The fiber also has a few other unique properties – each fiber strand is hollow, and it provides more warmth than wool. It does have a few downsides, like it has little elasticity, and doesn’t hold shape very well – but I’m hoping to knit a hat and mitten set for me and my husband, and maybe for friends / family depending. I have no doubt it will come in handy here in our Northern post. I’ve never spun 100% alpaca before, but I did knit a part of socks using alpaca, and I loved them (and learned not to put them in the wash, next time). Fingers crossed I don’t have too much of a wait!

Another Skein Done

Another skein completed! It just needs a bath to set the twist. No idea what I’ll make with this yet, but I’m happy to have freed up two bobbins.

Tour de Fleece 2020

The 27th of this month starts Tour de Fleece, and while it’s different than most years (there’s no tour de France going on with covid-19 being a thing) I’m still excited and looking forward to it. I’m hoping to spin a sweaters worth of fleece from the stuff I’ve processed, but first I need to take this mulberry silk blend off of my wheel. This stuff was NOT fun to spin at all. It was slippery, and while it looks beautiful, it just isn’t the fiber for me.

Bring on the tour!

Truman’s Fleece

I bought a 3.7lb sheep fleece from a vendor not too long ago, and when it arrived, I was SO excited. I created a grand plan of cleaning this fleece and preparing it from start to finish, including spinning it, and then knitting it into a cardigan.

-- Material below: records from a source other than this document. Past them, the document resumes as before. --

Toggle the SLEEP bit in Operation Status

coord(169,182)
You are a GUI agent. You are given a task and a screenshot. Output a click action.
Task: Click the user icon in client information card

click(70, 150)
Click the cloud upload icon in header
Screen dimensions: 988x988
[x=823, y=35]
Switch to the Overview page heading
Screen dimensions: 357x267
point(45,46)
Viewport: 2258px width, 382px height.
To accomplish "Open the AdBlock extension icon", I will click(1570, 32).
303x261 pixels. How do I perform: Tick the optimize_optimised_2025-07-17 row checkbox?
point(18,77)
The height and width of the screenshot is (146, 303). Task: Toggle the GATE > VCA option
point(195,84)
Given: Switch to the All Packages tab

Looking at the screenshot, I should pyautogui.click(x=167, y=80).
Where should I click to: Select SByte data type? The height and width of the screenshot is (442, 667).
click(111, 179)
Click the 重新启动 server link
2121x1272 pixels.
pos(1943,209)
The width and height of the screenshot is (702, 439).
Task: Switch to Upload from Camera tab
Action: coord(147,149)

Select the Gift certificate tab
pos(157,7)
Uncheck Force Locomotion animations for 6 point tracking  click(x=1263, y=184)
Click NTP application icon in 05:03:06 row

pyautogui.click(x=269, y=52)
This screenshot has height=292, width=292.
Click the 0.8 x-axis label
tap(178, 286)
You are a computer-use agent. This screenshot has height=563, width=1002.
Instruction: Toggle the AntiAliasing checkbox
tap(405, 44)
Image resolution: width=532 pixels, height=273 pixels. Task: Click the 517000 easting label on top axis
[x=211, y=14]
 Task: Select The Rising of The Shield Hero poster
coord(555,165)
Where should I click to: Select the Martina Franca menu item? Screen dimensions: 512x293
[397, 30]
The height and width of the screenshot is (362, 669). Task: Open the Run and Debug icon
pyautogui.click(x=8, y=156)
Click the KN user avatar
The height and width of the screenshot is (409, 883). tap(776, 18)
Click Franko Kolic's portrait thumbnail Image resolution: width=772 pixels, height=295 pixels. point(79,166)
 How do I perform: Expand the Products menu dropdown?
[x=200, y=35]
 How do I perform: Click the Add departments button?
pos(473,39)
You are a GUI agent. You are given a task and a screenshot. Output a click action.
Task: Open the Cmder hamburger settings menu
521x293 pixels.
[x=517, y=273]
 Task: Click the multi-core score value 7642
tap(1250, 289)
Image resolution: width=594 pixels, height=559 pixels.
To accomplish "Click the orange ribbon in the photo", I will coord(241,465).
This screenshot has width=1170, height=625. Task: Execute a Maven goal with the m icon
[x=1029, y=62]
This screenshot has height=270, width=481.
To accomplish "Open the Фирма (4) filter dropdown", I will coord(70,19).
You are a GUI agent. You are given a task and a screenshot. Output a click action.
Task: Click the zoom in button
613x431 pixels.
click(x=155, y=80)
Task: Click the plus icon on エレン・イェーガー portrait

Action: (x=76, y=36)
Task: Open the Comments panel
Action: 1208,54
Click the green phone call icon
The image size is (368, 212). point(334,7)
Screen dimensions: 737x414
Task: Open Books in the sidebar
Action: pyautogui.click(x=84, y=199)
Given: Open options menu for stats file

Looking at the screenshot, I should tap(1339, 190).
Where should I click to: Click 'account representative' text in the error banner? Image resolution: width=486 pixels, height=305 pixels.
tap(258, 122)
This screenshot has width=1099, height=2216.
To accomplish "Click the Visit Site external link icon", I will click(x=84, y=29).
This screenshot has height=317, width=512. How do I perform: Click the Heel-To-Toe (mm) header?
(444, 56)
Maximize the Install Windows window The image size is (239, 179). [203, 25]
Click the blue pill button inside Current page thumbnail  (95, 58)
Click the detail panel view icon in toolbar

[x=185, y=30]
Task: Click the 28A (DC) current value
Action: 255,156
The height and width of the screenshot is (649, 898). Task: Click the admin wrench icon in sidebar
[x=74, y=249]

So far I cleaned the fleece (scoured, it’s called) and it’s ready for some flicking (opening up the locks) and then I’m going to drum card it to prepare it for spinning. The Tour De Fleece starts up at the end of this month and I’m hoping to have it ready for that. Once it’s all spun up I’ve even picked out the cardigan pattern I plan on knitting.

Honestly the entire process just speaks to me. I have loved every single second, from removing vm (vegetable matter) and lanolin, to drying the fleece. It’s so soft, so much work, and it just makes me croon with contentment.